▸ Data provided

=== Section Start ===

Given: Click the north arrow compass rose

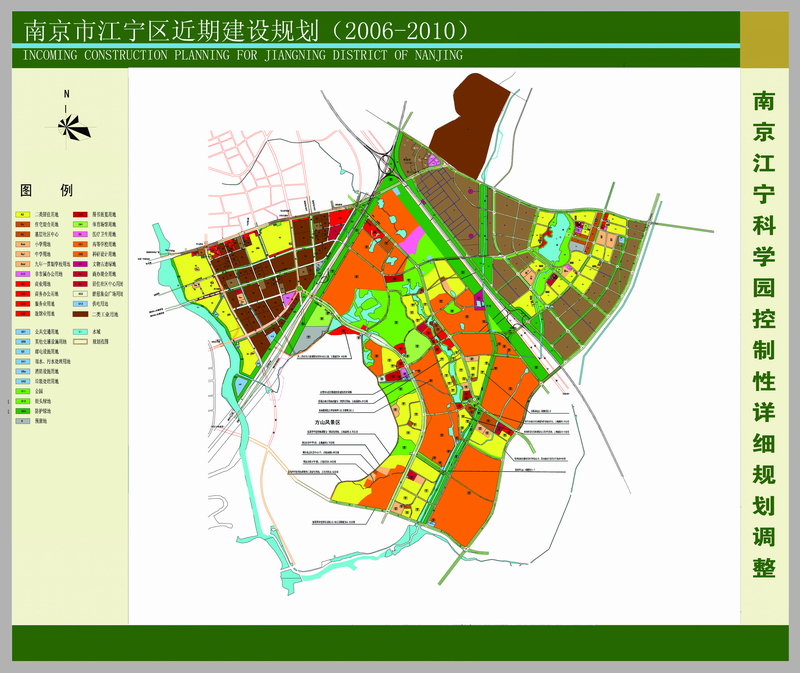Looking at the screenshot, I should (73, 126).
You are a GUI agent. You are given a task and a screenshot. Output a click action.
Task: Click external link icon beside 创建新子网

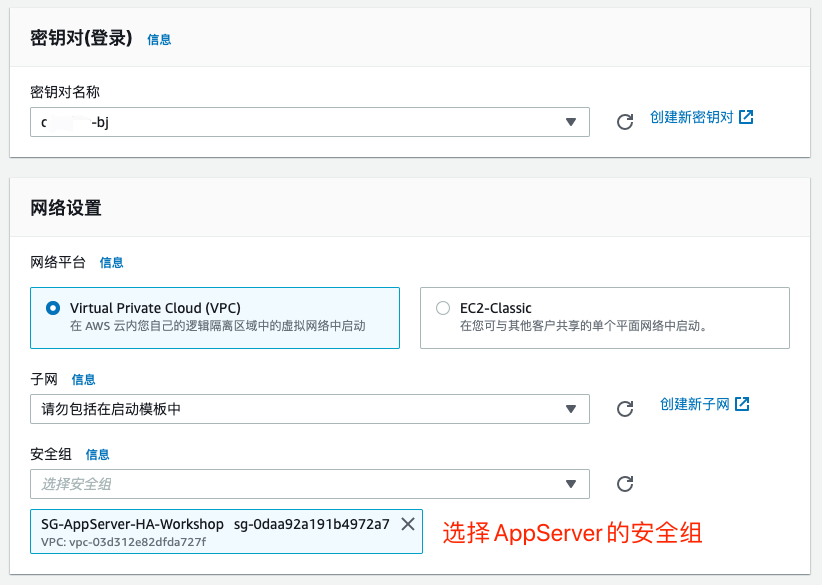(742, 404)
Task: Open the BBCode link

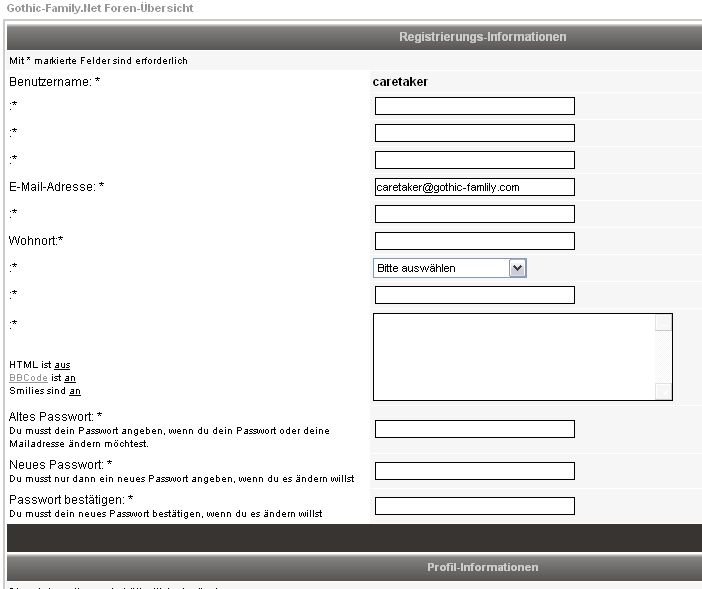Action: [x=28, y=378]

=== Section End ===

▸ What is being asked
Exactly as they stand, the entries must be written out again, pictures excluded.

▸ Final answer
Given: Click the north arrow compass rose

Looking at the screenshot, I should (73, 126).
You are a GUI agent. You are given a task and a screenshot. Output a click action.
Task: Click external link icon beside 创建新子网

(742, 404)
Task: Open the BBCode link

Action: [x=28, y=378]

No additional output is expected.